10.04.2018
By Shanny Basar

Europe Sets Standard For Corporate Sustainability

European markets have received the highest scores in the Morningstar Sustainability Atlas which ranks corporate environment, social and governance strategies. The survey said Portugal scores highest on environmental criteria, Denmark on social and the Netherlands on governance.

Morningstar added that Switzerland and the UK score well on ESG criteria, but controversies involving key index constituents such as UBS and HSBC lower their overall sustainability scores.

“The US is a middling performer on sustainability,” added the report. “Controversy is one factor; another is poor governance scores for companies like Facebook, Alphabet, and Amazon.”

Outside Europe, Colombia has the highest score and Taiwan is the top Asian market.

“China lands in the globe’s bottom tier across all three ESG criteria,” said Morningstar. “Companies like Cosco Shipping, China Resources Gas, and PetroChina are ESG laggards.”

WFE guidance

In order to encourage sustainable investing the World Federation of Exchanges, the global industry group for exchanges and clearing houses, has published a set of five WFE Sustainability Principles.

The association said more than 35 stock exchanges have issued or committed to issuing ESG reporting guidance for their listed companies since the WFE first published its guidelines in 2015.

Wu Qing, vice mayor of Shanghai and non-executive chairman of Shanghai Stock Exchange, said in a statement: “I am happy to see the fruition of the principles that I initiated and encouraged during my mandate as WFE chairman. In addition to the traditional role in supporting the development of the real economy, exchanges have become increasingly influential in ‘greening’ the global economy.”

Green bonds

One part of the green economy that has rapidly expanded is the green bond market.

There are opportunities for more than $1.45 (€1.3) trillion of potential green bonds according to Climate Bonds Initiative’s latest annual analysis of labelled green bonds and wider climate-aligned bond universe. The Bonds and Climate – Change State of the Market 2018 study is sponsored by HSBC.

Sean Kidney, chief executive of Climate Bonds, said in a statement that the report reveals a bigger climate-aligned investment universe than previously assessed.

Kidney said: “Investor demand for green bonds remains incredibly strong; more companies responding, would increase supply and satisfy investor appetite for a quality product that is consistent with international climate targets.”

Bram Bos, lead portfolio manager green bonds at NN Investment Partners, said in a report last month that the market has expanded rapidly. New issuance of green bonds reached €112bn last year, up from €73bn in 2016, driven by improving guidelines and taxonomies, strong political support and a sharp rise in investor demand. The Dutch fund manager expects new issuance this year to reach €120bn.

Bram Bos, NN IP

“Alongside this growth, the market has been extended with new impact investing products in the form of social and sustainability bonds that commit to social prosperity as well as environmental welfare,” Bos added. “The key differentiator of these products is their use of proceeds, with social bonds used to finance new or existing social welfare investments, and sustainability bonds providing a combination of green and social benefits.”

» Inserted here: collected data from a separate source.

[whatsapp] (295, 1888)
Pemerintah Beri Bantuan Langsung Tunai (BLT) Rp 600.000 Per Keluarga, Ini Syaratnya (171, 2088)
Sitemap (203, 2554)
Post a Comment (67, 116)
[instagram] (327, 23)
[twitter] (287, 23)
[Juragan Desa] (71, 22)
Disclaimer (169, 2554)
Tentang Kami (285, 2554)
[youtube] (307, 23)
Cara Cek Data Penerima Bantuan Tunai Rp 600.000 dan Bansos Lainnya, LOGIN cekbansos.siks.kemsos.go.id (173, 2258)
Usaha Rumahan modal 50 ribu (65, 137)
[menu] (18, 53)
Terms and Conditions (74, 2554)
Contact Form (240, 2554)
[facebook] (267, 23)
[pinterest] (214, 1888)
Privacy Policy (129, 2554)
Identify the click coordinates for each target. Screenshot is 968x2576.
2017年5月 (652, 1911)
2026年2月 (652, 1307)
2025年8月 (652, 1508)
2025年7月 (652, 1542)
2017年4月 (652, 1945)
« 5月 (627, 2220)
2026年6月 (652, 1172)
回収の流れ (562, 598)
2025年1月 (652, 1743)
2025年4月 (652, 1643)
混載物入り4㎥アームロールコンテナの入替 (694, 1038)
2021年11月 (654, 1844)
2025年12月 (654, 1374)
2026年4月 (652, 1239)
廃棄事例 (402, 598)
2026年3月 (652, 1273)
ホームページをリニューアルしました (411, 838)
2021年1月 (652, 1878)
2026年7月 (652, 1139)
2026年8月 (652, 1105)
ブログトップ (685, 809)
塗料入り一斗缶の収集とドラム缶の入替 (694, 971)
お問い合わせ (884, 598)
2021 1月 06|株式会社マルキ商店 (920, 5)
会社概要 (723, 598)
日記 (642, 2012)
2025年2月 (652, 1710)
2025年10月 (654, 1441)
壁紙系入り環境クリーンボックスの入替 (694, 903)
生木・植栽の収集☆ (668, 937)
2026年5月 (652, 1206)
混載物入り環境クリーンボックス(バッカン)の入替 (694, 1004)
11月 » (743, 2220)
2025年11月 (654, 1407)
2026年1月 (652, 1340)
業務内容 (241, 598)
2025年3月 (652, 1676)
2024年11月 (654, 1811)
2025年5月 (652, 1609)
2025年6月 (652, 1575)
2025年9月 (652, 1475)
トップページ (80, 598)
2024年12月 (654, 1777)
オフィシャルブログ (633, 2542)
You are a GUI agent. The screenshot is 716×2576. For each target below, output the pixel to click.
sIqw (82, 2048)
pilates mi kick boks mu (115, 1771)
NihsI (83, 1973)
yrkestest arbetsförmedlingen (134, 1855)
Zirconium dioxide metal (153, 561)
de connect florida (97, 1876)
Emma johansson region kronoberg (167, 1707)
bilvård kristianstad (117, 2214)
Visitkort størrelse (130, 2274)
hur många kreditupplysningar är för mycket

He noted that social and sustainability bonds are not yet a mainstream product but interest will continue to grow as there is more standardization and guidance.

Bos said: “Looking forward, we expect the green bond market to undergo a transformation from a sector point of view. In the first half of 2018, we have observed increasing participation among both financials and corporations – especially companies that operate in utilities and industrial sectors.”

Shanghai and Luxembourg stock exchanges

In June this year the Shanghai and Luxembourg stock exchanges launched a green bond channel to give international investors access to data and information on Chinese domestic green bonds listed in Shanghai. Last month they agreed that the Bank of China will act as the primary partner in offering related services to investors using the green bond channel.

Robert Scharfe, chief executive of LuxSE, said at the signing of the agreement in Shanghai: “I think initiatives like ours, to bridge the information gap and connect investors and issuers in full transparency, are of pivotal importance in growing the green finance market and pushing forward the climate transition.”

The Luxembourg exchange also launched an agreement with China Central Depository & Clearing to simultaneously display prices of CCDC’s three domestic green bond indices. CCDC is the central securities depository in the Chinese inter-bank bond market, as well as the primary depository for commercial bank book-entry government bond transaction.

The three indices reflect the performance of Chinese domestic green bonds in renminbi that support projects in China, including clean transportation and green finance.

Nasdaq Nordic

As the green economy has grown, Nasdaq launched two new market segments in Sweden last month – Nasdaq Stockholm Sustainable Commercial Papers and Nasdaq Stockholm Sustainable Products.

Ann-Charlotte Eliasson, head of fixed income listings at Nasdaq Nordic, said in a statement: “The launch of these two segments further highlights the increased interest in sustainable investment alternatives. Green commercial papers have the potential to materially affect the outstanding amounts of green debt instruments, while green structured products provide further possibilities for retail investors to lend to sustainable projects and assets.”